Los Angeles still seems like the obvious alternative. I love the West Coast weather and, as a place to escape the summer humidity and winter winds of New York, it’s a great contrast. The problem is that the things I love about it are the things I dislike, too. Film, TV, showbiz and media are my passions in a life that I am grateful every day to be a part of. But then there is the downside of all that – the people struggling to make it in those areas and, invariably, being disappointed: the scent of hope, the reek of failure.

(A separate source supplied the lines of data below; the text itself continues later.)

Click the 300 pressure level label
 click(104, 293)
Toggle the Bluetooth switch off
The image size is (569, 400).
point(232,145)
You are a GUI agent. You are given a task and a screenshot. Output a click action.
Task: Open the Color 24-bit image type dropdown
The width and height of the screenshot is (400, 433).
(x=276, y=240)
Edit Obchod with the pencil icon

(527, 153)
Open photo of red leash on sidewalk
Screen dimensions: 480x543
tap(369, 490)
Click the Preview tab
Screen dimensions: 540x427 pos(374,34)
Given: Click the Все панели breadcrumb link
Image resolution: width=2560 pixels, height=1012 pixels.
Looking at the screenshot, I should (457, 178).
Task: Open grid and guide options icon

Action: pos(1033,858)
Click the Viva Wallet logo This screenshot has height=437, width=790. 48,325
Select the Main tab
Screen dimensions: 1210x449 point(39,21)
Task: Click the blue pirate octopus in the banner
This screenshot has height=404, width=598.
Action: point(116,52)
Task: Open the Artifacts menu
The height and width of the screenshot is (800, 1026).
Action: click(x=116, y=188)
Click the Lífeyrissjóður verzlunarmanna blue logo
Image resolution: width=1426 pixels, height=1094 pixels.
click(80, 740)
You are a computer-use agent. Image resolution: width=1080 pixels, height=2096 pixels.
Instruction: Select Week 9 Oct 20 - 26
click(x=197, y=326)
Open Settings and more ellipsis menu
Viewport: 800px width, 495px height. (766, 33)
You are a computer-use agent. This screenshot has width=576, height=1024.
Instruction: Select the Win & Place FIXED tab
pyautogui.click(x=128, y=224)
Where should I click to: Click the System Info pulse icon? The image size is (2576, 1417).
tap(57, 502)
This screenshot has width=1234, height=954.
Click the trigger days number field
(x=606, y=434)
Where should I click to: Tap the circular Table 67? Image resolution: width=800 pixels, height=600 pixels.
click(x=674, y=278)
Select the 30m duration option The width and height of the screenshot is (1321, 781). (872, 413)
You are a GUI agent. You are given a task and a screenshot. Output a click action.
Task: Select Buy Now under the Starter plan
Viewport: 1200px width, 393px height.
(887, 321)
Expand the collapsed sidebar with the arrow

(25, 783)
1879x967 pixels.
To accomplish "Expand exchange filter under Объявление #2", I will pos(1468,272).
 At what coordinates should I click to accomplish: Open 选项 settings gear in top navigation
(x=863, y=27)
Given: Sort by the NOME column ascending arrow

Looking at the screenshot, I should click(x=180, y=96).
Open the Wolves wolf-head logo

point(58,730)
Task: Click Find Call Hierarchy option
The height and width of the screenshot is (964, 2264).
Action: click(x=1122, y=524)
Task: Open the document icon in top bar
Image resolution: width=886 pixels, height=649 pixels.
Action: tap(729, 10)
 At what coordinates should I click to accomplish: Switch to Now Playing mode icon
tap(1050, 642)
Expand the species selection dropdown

It’s also a very noisy city – ironically, I find it far noisier than New York, where the undercurrent buzz of a city in permanent flow is strangely calming and comforting. In LA, there is permanent traffic noise, loud music in every shop and restaurant (still a blessed rarity in NY), and hordes of weed-smoking, rowdy young people in every apartment block, turning the places into undesirable frat houses.
Which brings me to the dreaded weed. The smell is everywhere and it’s gross. I’m not going to get into an argument about the pros and cons – everyone with an opinion is intransigent on the subject, I have discovered – but even the car fumes are suffocating under the stink of the stuff. It’s not just the offensiveness of the smell: I hear and see so many people, every day – actors, writers, directors – missing appointments because they were up until 4am smoking weed. If that’s your thing, fine; but don’t then whinge about not being able to make it in an industry where there are thousands at the top of their game, not wasting time talking bollocks with their mates until the early hours.
This leaves me in limbo, at least until May when I have more decisions to make. I think I could be happy in a Virgin Atlantic Upper Class cubicle, just travelling the world and coming and going at my leisure. Maybe Sir Richard will accommodate me.
I’d love to hear any other suggestions. Sending the men in white coats to lock me up on grounds of insanity is not an option, by the way.